An actual cutting test was conducted on commercially available PVD-coated
tips and carbide tips immersed in mixed solutions of isopropoxides at
different concentrations. A workpiece to be cut was made of steel SCM 435.
The relationship between the service life T and the cutting rate V of each
of the tips is shown in FIG. 2. A review of FIG. 2 indicates that the
carbide tips treated by immersion in the mixed solutions of isopropoxides
had wear resistance much higher than the commercially available PVD-coated
tips.
FIG. 3 shows an operation sequence of a method of case-hardening a shaped
object according to a second embodiment of the present invention. The
method of case-hardening a shaped object according to the second
embodiment will be described below with reference to FIG. 3.
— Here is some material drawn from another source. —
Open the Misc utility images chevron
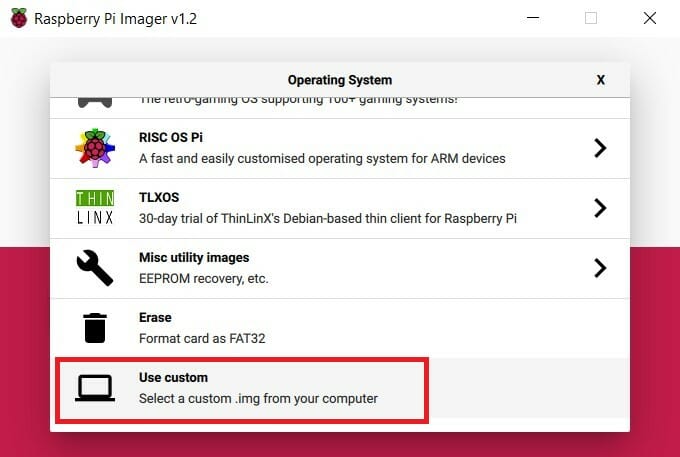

First, a cutter blank with a tip of carbide or cermet is prepared in a step
S1a. Any cutting oil or the like which may have been deposited on the
surface of the tip when the tip was machined tends to make irregular the
application of a grain growth accelerator or a ceramic layer forming
material. Therefore, the cutter blank is degreased by an alkaline solution
to remove such a cutting oil or the like in a step S2a. The degreased tip
is then etched by an acid solution to produce surface roughness or
irregularities thereon in a step S3a. The surface roughness is produced in
order to allow a grain growth accelerator and a ceramic layer forming
material to be applied well to the surface of the tip.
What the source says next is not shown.